FALLS CHURCH, Va. -- Former Israeli underground fighter Haviv Schieber was buried in a simple pine casket after a Baptist service Thursday,ending two weeks of court battles over whether he would be eulogized as a Christian or a Jew.
A display of yellow and white spider mums lay atop the coffin, wrapped by a yellow ribbon with the inscription: 'Rejected in Life, Victorious in Death.'
'Haviv would have rejoiced with great Jewish drama and enthusiasm for all of the events of the last two weeks, except one,' the Rev. Dale Crowley told about 30 people who attended the service. 'This one today.'
Crowley, a Baptist minister, housed and cared for the ailing Schieber the last 2 years of his life, which ended Dec. 31 when he died of liver cancer at age 74. He said Schieber, a fervent anti-Zionist, was a converted Christian who loved controversy but disdained the formality of such a burial service.
Crowley was granted access to the body by court order Wednesday. The body was taken directly from the Arlington Hospital morgue to the service at Murphy's Funeral Home in Arlington Thursday morning.

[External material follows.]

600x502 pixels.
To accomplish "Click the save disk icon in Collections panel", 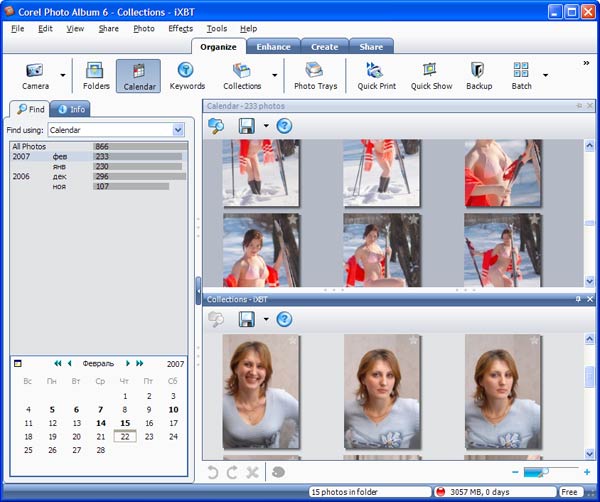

The order by county Circuit Judge Benjamin Kendrick followed a ruling Monday by Kendrick that Schieber would be buried as a Christian.
A rabbi from Rockville, Md., representing Schieber's son in Israel, had fought to have the body buried in a Jewish ceremony.
After losing Monday's court battle, Rabbi Shmuel Kaplan refused to sign papers waiving his right under Virginia law to appeal within 30 days, saying he could not condone the Christian burial.
The hospital then refused to release the body before Wednesday's court order.
Kaplan's decision not to sign the waiver leaves open the chance for an appeal, which could lead to the exhumation of the body.
But Schieber's son, Daniel, reached in Tel Aviv, Israel, said he wanted his father buried and would not seek an appeal.
Some 30 mourners, mostly elderly friends of Schieber, remained at the snow-covered National Memorial Park in Falls Church until two cemetery workers lowered the casket into the ground at 12:35 p.m.
'Haviv Schieber is not in the casket. Haviv Schieber is in the presence of the Lord Jesus Christ,' another Baptist preacher, the Rev. Steve King, told the gatherers. 'Yes, he was Jewish, but he was a believer in Jesus Christ.'
Schieber fled his Polish homeland to the Middle East in 1937, and joined the Jewish underground. He fought beside Menachem Begin to help found the state of Israel, and was the first mayor of the Israeli city of Beersheba.
He left Israel in 1959 because of his disenchantment with the Israeli government, and lived the rest of his life in the United States, working as a political activist opposed to Israeli policy.
Thursday's service was marked by little emotion, and one of Crowley's three adult daughters, who asked that her name not be used, said her family felt 'relief and joy' that the burial finally occurred.